"A Gibberish Conversation"
After a hot summer, Grackles go through a molt to change their feathers. This is a ‘once every year process’ to trade worn out, weather beaten, bedraggled old feathers for a ‘new set of clothes’. Now all dressed up, in beautiful blacks, rusts, and tans, Grackles are ready for the winter season. Like kids going back to school and showing off their new clothes, it’s the same with Grackles. This year’s babies sport the colors of the female, and the adult males have striking black iridescent feathers.
Well, it’s that time of year. It’s time for the parking lots to fill with Great-tailed Grackles, dressed in their new finery. Grackles don’t sing, they talk, and I like it when Grackles talk to me and to each other. If you would like to get in on an early morning conversation in progress, find a large parking lot, preferably with trees, and be there just as the sun is coming over the east horizon.

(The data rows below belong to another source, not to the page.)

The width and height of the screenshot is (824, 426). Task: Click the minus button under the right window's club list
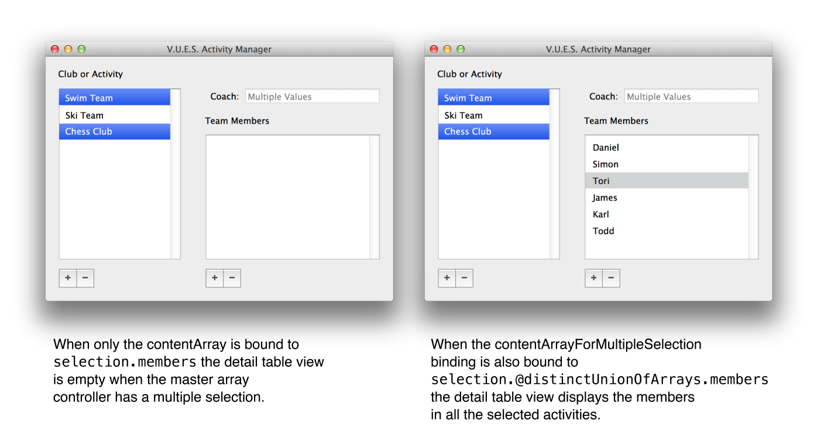click(464, 278)
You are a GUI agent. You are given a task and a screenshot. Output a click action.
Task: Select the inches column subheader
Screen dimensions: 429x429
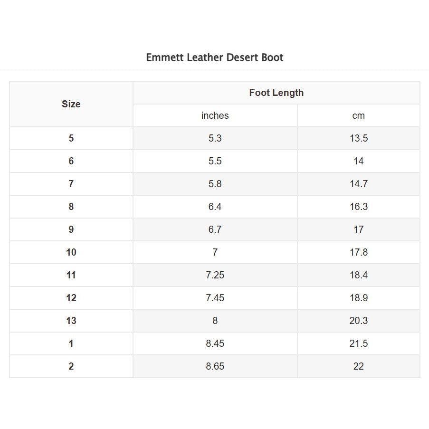point(215,115)
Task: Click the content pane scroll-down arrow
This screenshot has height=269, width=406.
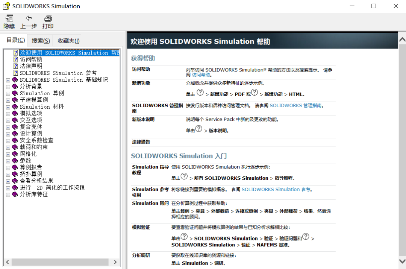Action: click(402, 261)
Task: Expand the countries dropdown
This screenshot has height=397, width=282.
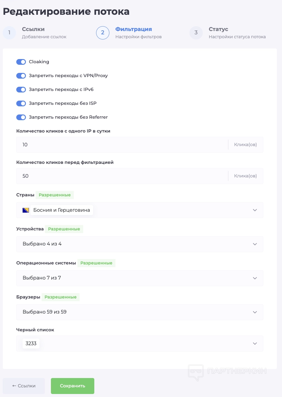Action: pos(255,210)
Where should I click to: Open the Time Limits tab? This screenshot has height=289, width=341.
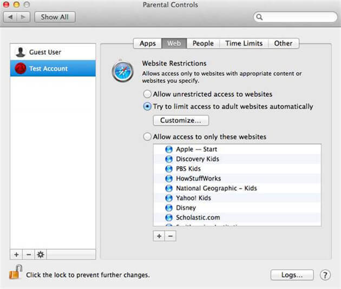(244, 43)
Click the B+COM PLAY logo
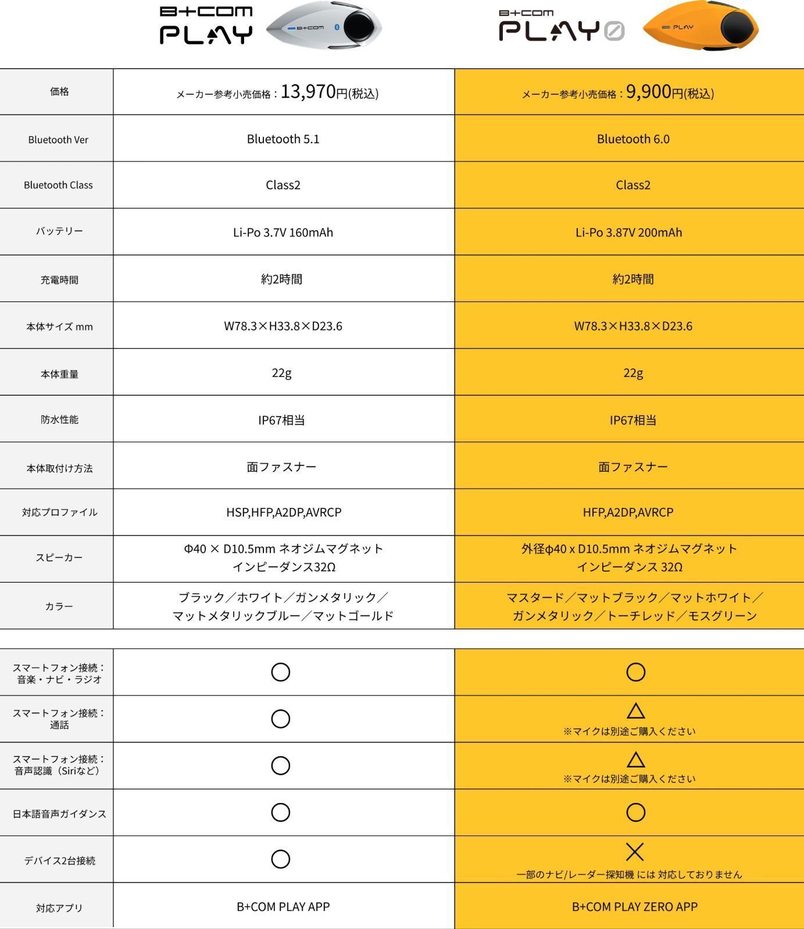This screenshot has height=929, width=804. [206, 26]
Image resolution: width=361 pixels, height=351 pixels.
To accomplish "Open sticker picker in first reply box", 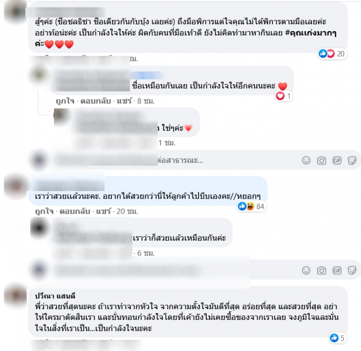I will tap(352, 160).
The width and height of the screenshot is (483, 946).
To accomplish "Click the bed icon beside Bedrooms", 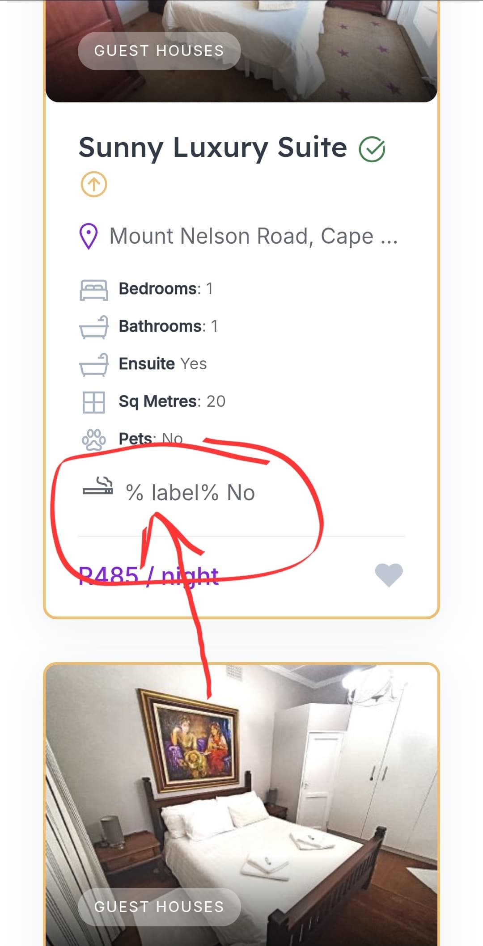I will pos(93,290).
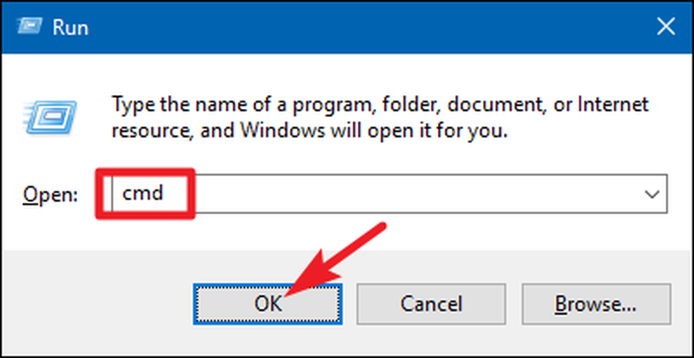Image resolution: width=694 pixels, height=358 pixels.
Task: Click inside the Open text field
Action: [389, 194]
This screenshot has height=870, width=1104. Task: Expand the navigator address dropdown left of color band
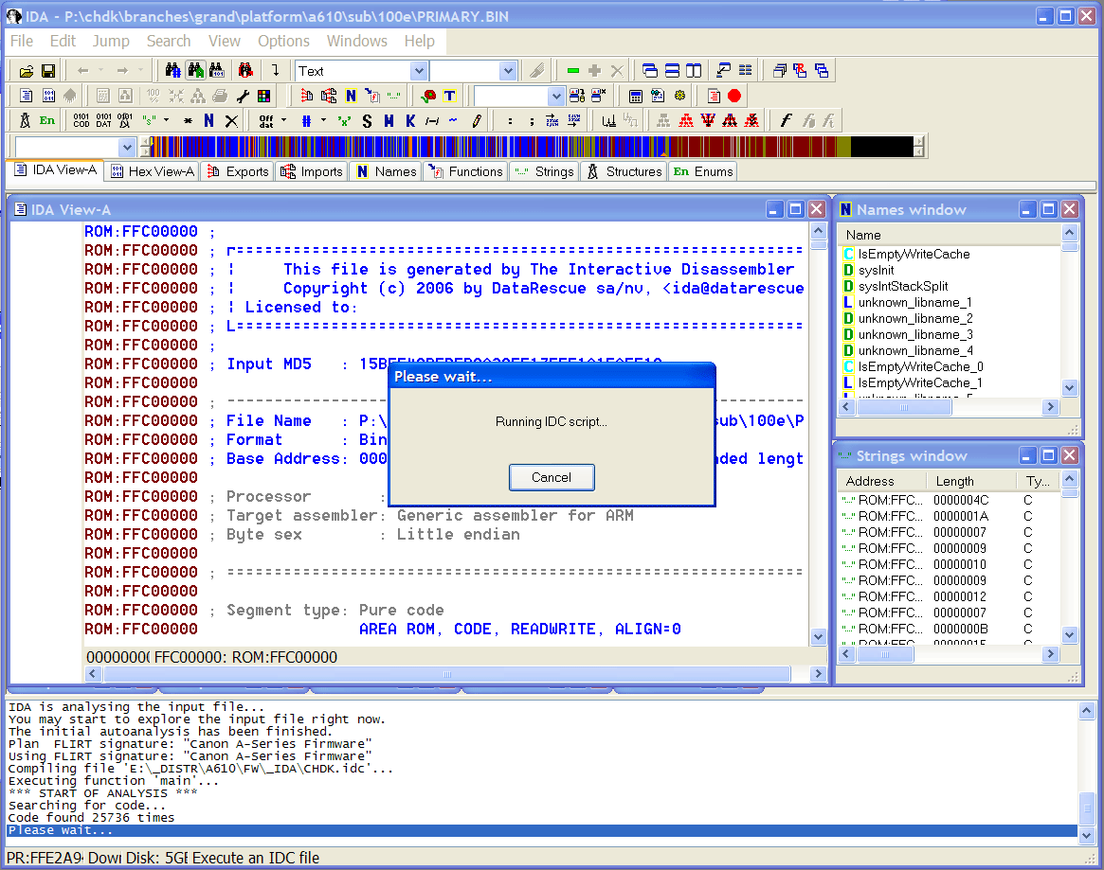[x=127, y=147]
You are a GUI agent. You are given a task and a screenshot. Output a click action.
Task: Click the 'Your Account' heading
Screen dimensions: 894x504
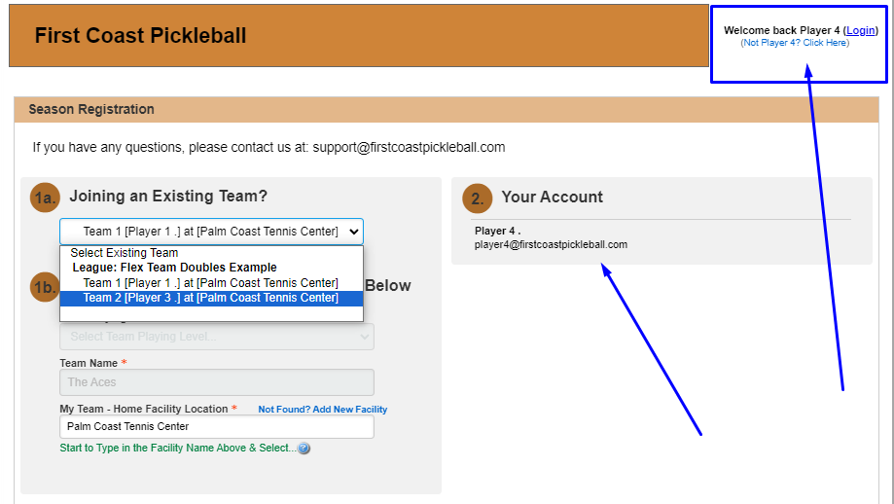(552, 197)
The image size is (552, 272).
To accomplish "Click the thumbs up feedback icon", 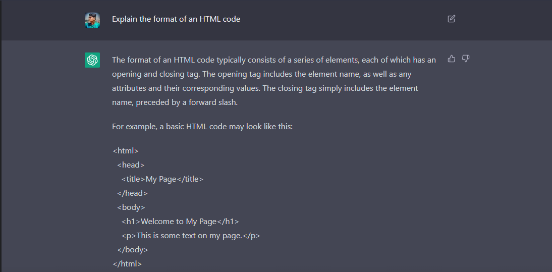I will click(x=452, y=59).
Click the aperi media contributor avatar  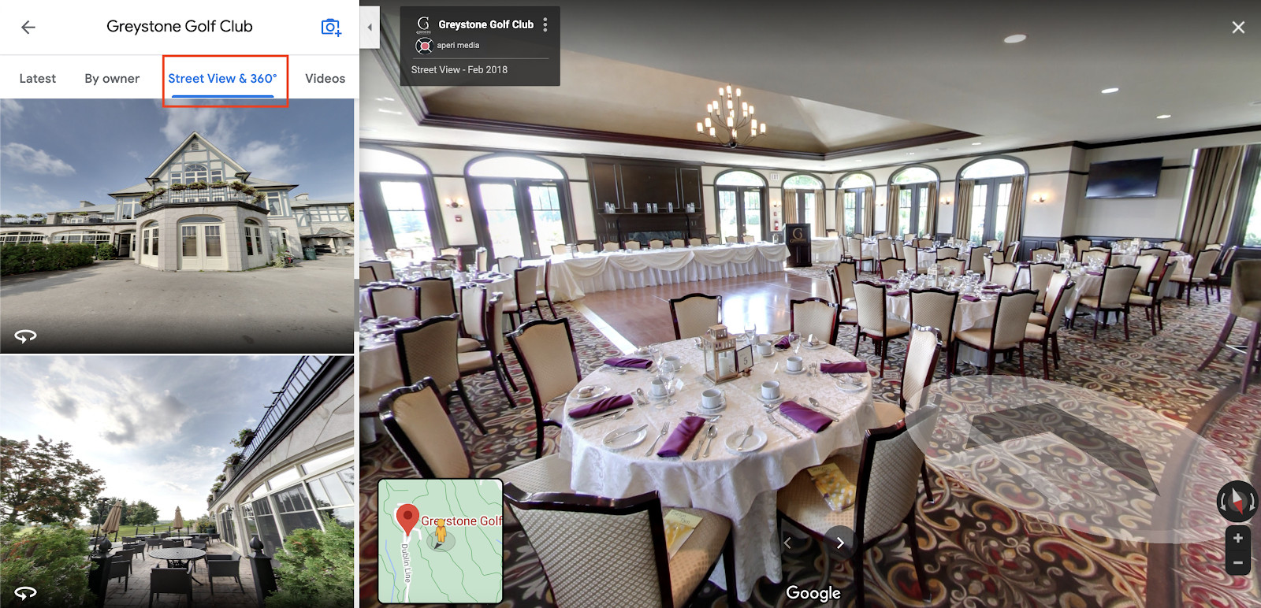[424, 46]
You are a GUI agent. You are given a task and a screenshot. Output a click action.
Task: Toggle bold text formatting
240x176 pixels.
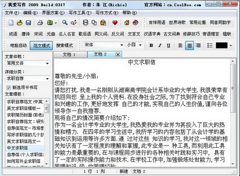tap(151, 45)
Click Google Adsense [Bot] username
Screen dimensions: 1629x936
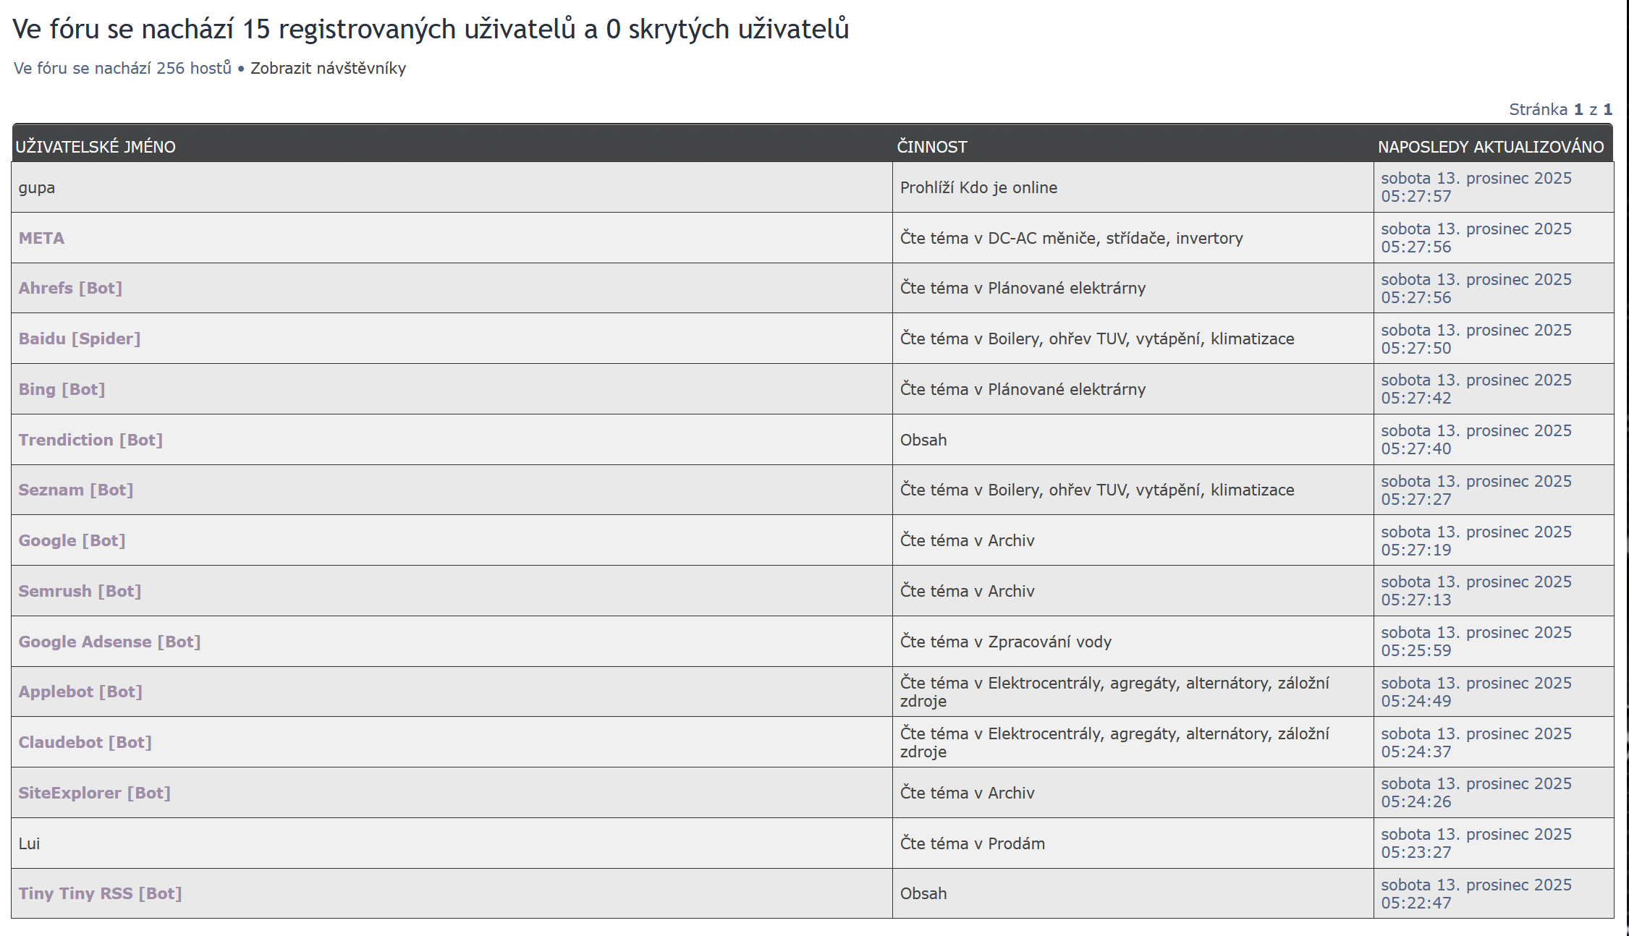(x=109, y=642)
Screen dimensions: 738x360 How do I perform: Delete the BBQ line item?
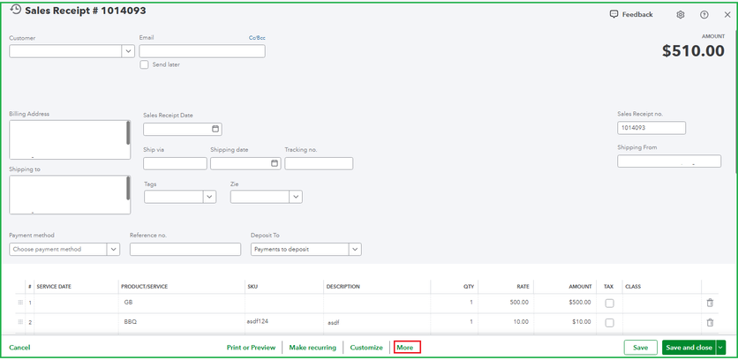click(x=710, y=323)
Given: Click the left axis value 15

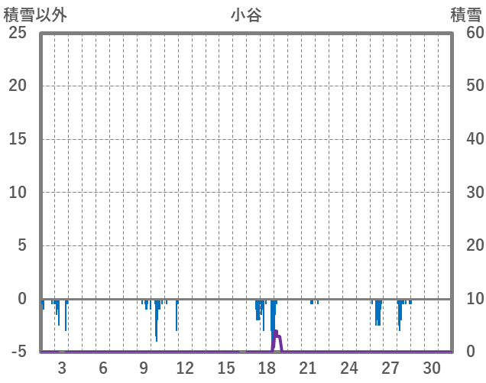Looking at the screenshot, I should [18, 139].
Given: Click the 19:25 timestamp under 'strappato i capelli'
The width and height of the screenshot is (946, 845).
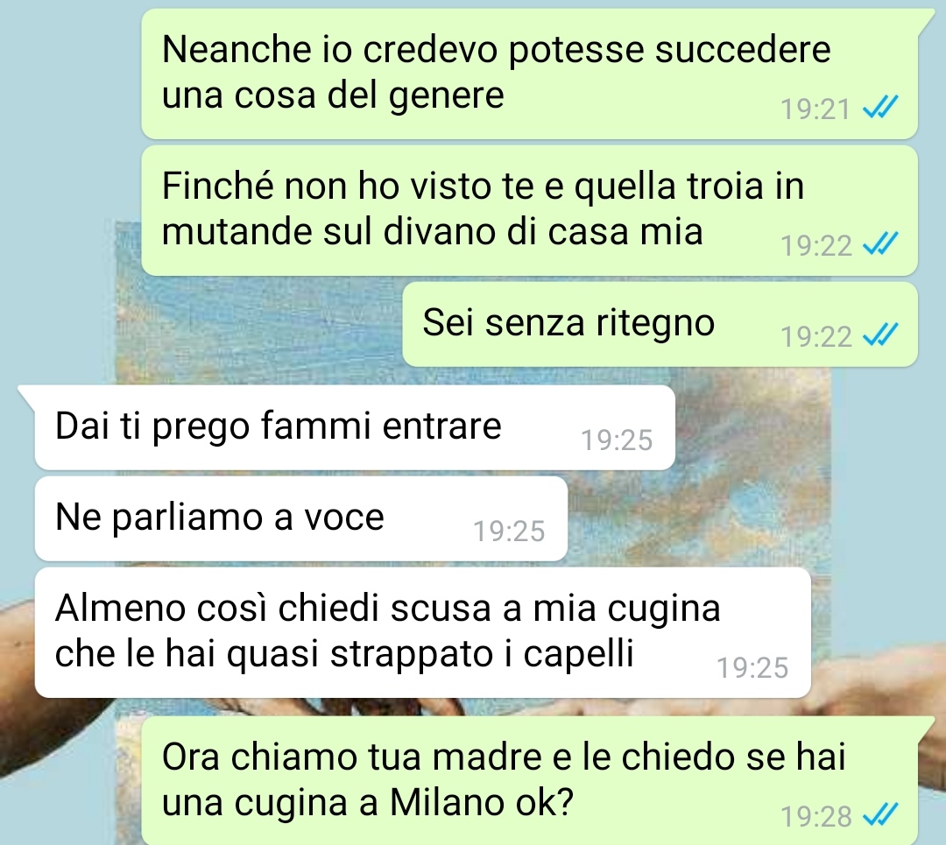Looking at the screenshot, I should point(752,667).
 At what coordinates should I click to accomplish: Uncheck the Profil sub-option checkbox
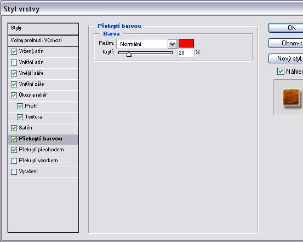[20, 106]
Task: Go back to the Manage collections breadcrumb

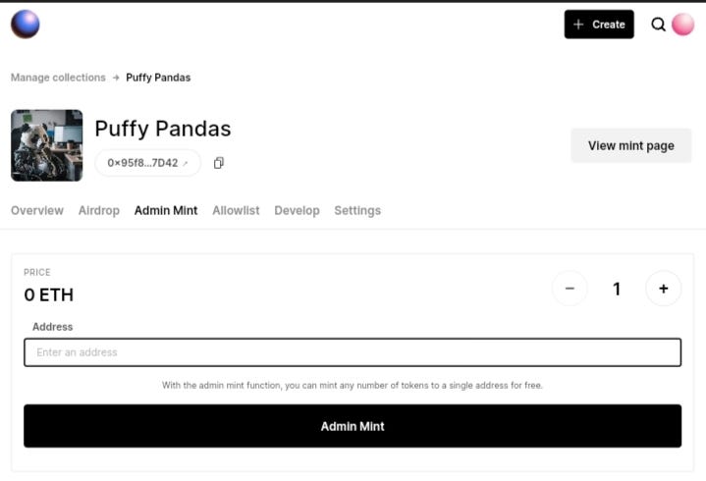Action: pos(58,78)
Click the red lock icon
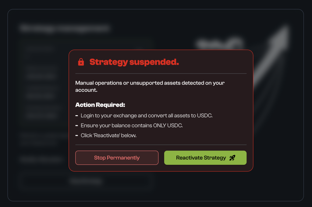 click(81, 62)
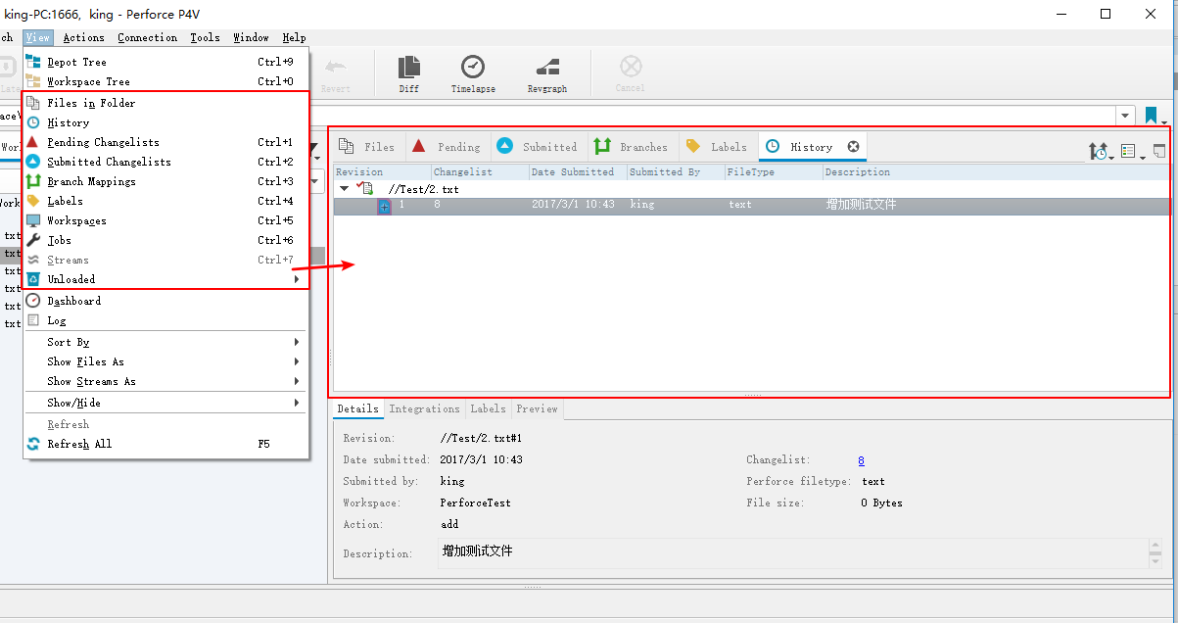Collapse the //Test/2.txt tree node

(x=344, y=189)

At that hour there are few outside sounds, except for the gibberish of a Grackle here, a Grackle there, and another Grackle further away. The gibberish sounds are like ‘squeeeek’, ‘squaaaak’, ‘ruuuukkk’, ‘peeerrrrrk’, ‘cugge-cygge-cugge’, plkk-plkk-plkk’. If you would like a sparking moment with your children, or with your grandchildren, come with some good wheat bread, break and throw tiny pieces up in the air, to land in a safe visible area in the parking lot.
These birds are smart! They spot every morsel tossed in the air and immediately the message goes out . . . ‘food, food, food, come and get it’. Wait a minute or two and the Grackles will come from all over! If you listen closely, you may hear a ‘thank you’ from a Grackle. I hope you do.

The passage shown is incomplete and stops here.